### Passage fourni
----------------------------------------
Ces dernières, jusqu’à présent, sont un véritable trou noir pour les droits des agents et sont conduites de manière totalement discrétionnaire.

Qu’on se rassure, leur inquiétude n’a pas duré trop longtemps.

En décembre dernier le Conseil d'Etat est en effet venu limiter notablement la portée du droit au silence, en l’excluant du cadre des enquêtes administratives.

De plus, même quand il n'est pas respecté dans les entretiens préalables, cela ne vicie la procédure que lorsque la direction se base déterminante sur les propos tenus durant l'entretien pour donner la sanction.

Dans le cas où l'autorité disciplinaire a déjà engagé une procédure disciplinaire à l'encontre d'un agent et que ce dernier est ensuite entendu dans le cadre d'une enquête administrative diligentée à son endroit, il incombe aux enquêteurs de l'informer du droit qu'il a de se taire. En revanche, sauf détournement de procédure, le droit de se taire ne s'applique ni aux échanges ordinaires avec les agents dans le cadre de l'exercice du pouvoir hiérarchique, ni aux enquêtes et inspections diligentées par l'autorité hiérarchique et par les services d'inspection ou de contrôle, quand bien même ceux-ci sont susceptibles de révéler des manquements commis par un agent.”
----------------------------------------
### Données fournies

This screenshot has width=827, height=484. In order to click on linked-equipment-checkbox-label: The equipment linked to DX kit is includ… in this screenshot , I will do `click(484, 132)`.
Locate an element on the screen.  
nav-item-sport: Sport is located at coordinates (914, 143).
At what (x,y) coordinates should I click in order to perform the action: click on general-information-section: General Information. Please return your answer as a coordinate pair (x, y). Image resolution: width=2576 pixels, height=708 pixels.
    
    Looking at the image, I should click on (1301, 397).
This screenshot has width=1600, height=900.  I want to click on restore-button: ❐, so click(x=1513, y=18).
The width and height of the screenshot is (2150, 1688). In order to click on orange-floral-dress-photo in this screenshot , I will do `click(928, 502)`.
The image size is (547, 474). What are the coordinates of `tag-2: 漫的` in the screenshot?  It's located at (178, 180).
----------------------------------------
### Travail à faire
a) D'après le passage fourni sur le droit au silence des agents, quelle institution a limité la portée de ce droit en décembre dernier ?
b) Poursuivez le passage fourni sur le droit au silence des agents à partir de sa dernière phrase.

### Liste des réponses
a) Le Conseil d'Etat.

b)
4. Dans le cas où un agent sanctionné n'a pas été informé du droit qu'il a de se taire alors que cette information était requise en vertu des principes énoncés aux points 2 et 3, cette irrégularité n'est susceptible d'entraîner l'annulation de la sanction prononcée que lorsque, eu égard à la teneur des déclarations de l'agent public et aux autres éléments fondant la sanction, il ressort des pièces du dossier que la sanction infligée repose de manière déterminante sur des propos tenus alors que l'intéressé n'avait pas été informé de ce droit.

Autant dire que la notion de “déterminante” est purement subjective, et que sa prise en compte relèvera principalement du caractère souverain d’appréciation des juges et sera d’autant plus compliqué à critiquer en appel…

Les enquêtes administratives, toujours un trou noir pour les droits des agent.e.s

La décision du Conseil d’Etat n’est pas surprenante, car  il s’attache régulièrement à préserver les marges de manœuvre des “chefs de service” et des DRH. 

Il est juste cocasse de constater que le Conseil d’Etat invoque le risque de détournement de procédure pour garder le droit au silence hors des enquêtes internes, alors qu’elles mêmes sont le plus souvent des détournements de procédure pour “piéger” les agents.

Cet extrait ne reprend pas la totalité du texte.